The meeting kicked off a process expected to take several weeks at least. It broke up after an hour with Lebanese Ambassador Nawaf Salam, saying the 15-nation body would hold a formal meeting on Wednesday to refer the matter to its admissions committee.
“The process has started, and we hope that the Security Council will shoulder its responsibility and address this application with a positive attitude,” Palestinian U.N. representative Riyad Mansour told reporters.
“This is an exercise in which there will be tremendous pressure by a certain number of countries on members of the Security Council, but we trust that we have many friends in the council.”
International powers also stepped up demands for Israelis and Palestinians to end the one-year old freeze on direct talks, with China and Germany becoming the latest at the U.N. summit to call for negotiations.

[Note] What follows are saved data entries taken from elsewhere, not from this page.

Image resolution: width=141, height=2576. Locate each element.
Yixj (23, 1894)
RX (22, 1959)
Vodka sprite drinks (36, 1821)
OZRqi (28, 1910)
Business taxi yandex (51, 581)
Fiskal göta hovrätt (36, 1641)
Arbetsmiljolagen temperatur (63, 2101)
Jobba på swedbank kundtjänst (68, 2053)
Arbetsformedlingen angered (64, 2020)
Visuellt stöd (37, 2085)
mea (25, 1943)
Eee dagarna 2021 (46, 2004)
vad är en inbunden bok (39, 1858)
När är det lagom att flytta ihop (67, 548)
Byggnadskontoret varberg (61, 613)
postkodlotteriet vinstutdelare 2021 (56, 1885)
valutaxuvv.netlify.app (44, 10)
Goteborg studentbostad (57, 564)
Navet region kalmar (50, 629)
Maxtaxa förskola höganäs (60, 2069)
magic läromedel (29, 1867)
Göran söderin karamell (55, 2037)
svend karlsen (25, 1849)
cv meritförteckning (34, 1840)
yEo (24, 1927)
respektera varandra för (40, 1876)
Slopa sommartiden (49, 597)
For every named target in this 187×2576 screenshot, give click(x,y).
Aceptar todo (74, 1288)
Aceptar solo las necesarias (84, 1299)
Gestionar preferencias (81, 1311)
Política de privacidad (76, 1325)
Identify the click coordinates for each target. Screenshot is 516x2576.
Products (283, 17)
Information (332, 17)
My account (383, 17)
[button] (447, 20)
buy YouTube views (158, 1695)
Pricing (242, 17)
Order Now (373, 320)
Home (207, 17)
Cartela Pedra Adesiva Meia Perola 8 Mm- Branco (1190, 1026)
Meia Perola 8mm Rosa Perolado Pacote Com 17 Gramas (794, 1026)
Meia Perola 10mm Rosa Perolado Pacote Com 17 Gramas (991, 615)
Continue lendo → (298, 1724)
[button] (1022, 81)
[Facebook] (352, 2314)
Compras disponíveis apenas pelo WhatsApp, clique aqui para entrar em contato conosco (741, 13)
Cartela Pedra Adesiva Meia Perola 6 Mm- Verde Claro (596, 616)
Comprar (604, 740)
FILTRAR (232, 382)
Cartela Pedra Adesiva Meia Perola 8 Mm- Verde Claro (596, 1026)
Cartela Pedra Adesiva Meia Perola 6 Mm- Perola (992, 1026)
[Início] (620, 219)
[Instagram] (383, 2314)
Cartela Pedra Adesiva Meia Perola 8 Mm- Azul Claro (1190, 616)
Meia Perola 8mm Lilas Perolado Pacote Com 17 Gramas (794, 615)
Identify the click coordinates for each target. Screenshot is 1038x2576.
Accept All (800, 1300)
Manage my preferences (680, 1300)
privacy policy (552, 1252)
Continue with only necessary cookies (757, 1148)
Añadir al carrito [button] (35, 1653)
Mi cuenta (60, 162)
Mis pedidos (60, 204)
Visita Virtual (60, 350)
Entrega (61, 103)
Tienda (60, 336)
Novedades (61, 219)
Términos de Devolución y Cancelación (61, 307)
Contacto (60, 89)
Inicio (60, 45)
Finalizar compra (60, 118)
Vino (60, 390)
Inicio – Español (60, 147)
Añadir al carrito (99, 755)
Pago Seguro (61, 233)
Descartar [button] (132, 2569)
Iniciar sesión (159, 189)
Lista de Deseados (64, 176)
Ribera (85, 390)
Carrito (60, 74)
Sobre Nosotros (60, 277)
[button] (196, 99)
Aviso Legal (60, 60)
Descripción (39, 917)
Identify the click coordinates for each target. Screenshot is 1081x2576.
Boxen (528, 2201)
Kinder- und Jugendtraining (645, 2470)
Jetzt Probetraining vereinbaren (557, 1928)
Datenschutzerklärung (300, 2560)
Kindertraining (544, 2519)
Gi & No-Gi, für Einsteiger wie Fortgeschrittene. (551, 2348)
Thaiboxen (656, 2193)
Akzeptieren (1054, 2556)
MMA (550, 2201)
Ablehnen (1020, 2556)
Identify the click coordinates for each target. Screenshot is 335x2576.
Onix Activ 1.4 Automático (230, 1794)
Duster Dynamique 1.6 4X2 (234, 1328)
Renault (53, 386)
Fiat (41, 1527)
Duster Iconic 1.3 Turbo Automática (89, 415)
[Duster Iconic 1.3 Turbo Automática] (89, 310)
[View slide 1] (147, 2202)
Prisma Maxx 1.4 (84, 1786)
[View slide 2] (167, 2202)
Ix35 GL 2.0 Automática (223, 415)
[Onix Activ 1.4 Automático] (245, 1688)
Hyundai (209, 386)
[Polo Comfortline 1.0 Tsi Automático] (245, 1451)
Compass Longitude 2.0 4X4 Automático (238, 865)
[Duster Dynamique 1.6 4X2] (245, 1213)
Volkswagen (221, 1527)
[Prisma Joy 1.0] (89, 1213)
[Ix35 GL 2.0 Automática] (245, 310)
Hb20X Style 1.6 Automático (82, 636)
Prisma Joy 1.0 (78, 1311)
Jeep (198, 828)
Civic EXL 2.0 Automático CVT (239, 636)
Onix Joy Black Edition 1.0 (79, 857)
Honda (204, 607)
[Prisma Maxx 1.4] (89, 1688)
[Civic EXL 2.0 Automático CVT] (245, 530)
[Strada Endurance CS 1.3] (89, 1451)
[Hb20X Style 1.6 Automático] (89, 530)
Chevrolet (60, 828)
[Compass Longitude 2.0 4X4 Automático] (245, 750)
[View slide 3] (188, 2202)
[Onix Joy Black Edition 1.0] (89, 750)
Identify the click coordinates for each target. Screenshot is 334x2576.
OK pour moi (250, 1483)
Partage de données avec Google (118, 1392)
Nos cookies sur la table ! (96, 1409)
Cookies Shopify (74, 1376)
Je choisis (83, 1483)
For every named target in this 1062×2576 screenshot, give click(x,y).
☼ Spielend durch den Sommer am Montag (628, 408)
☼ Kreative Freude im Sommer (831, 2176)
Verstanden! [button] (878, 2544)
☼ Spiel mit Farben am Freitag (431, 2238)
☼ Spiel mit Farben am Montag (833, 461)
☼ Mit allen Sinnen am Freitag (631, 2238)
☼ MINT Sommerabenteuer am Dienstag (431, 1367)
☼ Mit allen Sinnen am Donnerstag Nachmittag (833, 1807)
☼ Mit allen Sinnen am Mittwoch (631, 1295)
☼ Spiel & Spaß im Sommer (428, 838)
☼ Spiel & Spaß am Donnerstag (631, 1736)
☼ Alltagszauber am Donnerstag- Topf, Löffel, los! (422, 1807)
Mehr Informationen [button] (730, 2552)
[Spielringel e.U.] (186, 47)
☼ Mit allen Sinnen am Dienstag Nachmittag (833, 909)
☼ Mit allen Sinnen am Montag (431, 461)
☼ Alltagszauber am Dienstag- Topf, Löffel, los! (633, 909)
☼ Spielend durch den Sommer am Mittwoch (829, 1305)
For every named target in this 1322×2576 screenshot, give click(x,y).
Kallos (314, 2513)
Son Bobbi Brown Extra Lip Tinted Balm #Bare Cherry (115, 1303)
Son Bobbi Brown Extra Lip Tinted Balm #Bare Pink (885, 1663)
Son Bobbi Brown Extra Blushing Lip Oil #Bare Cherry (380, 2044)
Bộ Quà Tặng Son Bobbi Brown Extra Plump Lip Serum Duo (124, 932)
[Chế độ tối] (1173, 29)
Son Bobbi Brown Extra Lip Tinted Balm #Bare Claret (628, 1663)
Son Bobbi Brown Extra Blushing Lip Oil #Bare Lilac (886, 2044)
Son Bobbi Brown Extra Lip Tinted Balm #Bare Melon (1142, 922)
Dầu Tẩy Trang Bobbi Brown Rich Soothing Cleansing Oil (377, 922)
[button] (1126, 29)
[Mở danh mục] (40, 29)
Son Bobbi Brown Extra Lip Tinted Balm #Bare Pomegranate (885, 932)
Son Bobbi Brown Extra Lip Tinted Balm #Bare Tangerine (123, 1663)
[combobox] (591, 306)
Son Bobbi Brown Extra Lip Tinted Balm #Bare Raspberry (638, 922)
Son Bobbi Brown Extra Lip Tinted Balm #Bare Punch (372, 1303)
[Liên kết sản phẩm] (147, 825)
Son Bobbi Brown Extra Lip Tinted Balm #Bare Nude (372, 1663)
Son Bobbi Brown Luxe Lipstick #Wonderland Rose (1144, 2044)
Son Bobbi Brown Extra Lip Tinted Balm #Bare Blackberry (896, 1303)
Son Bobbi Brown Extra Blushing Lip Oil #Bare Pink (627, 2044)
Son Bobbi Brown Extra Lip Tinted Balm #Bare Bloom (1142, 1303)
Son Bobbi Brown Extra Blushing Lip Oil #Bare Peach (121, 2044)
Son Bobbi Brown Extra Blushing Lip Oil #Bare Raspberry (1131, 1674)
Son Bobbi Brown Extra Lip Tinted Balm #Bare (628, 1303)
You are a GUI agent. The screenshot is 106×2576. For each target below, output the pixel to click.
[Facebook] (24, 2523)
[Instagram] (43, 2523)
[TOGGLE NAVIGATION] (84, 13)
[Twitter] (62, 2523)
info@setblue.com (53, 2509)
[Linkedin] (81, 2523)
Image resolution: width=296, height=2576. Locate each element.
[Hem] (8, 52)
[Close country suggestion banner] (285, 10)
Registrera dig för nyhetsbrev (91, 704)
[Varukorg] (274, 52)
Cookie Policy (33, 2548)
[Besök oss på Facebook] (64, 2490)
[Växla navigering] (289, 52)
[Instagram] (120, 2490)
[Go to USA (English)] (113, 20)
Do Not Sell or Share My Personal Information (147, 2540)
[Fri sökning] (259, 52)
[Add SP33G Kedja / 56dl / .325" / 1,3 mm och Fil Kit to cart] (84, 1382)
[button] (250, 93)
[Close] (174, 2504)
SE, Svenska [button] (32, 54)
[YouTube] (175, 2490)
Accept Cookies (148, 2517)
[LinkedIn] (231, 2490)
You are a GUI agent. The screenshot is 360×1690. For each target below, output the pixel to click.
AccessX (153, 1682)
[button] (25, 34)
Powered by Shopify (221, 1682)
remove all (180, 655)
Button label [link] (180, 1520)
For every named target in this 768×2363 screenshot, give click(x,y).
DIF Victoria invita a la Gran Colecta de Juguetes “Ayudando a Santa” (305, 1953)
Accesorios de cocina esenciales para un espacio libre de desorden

The Palestinian bid at the Security Council faces an uphill struggle however and diplomats held out little hope that Palestinian president Mahmoud Abbas or Israel’ Prime Minister Benjamin Netanyahu would allow talks any time soon.
Abbas made his application for Palestinian membership to U.N. leader Ban Ki-moon on Friday and it was sent straight away to the Security Council which must approve any addition to the 193 members.
Israel’s ally the United States has vowed to use its veto to reject the application but if the Palestinians can muster nine votes in favor -- the number needed to pass a resolution absent a veto -- they would score a moral victory.
If they fail to do so, Washington would avoid the need to veto the application, which would bring diplomatic embarrassment. However a technical committee will examine the application putting back any vote for several weeks.
The United States and Israel, which have insisted that only direct negotiations can produce an accord, are lobbying furiously for the council members to oppose or abstain in the resolution.
U.S. Secretary of State Hillary Clinton raised the Palestinian bid with Lebanon’ Prime Minister Nijab Mikati at the U.N. headquarters before the meeting, U.S. officials said. Lebanon holds the council presidency in September and has backed the Palestinian bid.
Only six countries on the council appear certain to vote for Palestinian membership. The four European Union countries are expected to either abstain or vote against, while Bosnia, Colombia, Gabon and Nigeria have made no definitive statements and have been courted by both Israel and the Palestinians.
Mansour said Palestinian delegations were expected to visit Bosnia, Gabon and Nigeria in the near future, but he acknowledged that “we are not the only players in this game.”
“This is an exercise in which there will be tremendous pressure on members of the Security Council, but we trust in our friends,” Mansour said.
Despite the U.S. opposition, Mansour called on the Security Council to “synchronize itself with history” and approve Palestinian membership.
U.S. President Barack Obama told Abbas publicly and privately last week that there could be no Palestinian state without an accord with the Israelis reached through direct talks.
The diplomatic Quartet on the Middle East –the United States, Russia, European Union and United Nations –has launched a new bid to resume talks, setting a target of an accord by the end of 2012.
Germany’ Foreign Minister Guido Westerwelle gave strong support to the Quartet initiative in his speech to the U.N. General Assembly.
“Two states existing peacefully side by side are possible. However, this can only be achieved through negotiations,” he said.
“The confrontation of words here in New York must not be allowed to lead to an escalation in violence in the Middle East,” he added, calling for “direct negotiations without delay!”
China’ Foreign Minister also added to the long list of international calls for new talks in his speech to the U.N. assembly.
The Quartet has called for talks to start within a month, proposals from both sides in three months, major progress in six months and a final deal by the end of 2012.
Abbas, riding a wave of popular support in the occupied territories, says he is ready for talks but first there must be a “complete halt” to Israeli settlement building in the occupied territories.
Israel’ Netanyahu has said he wants talks without conditions and is refusing to halt the new settlements.
If the Security Council bid fails, the Palestinians are expected to go to the U.N. General Assembly to seek observer state membership of the U.N.. They would almost certainly get a majority in favor.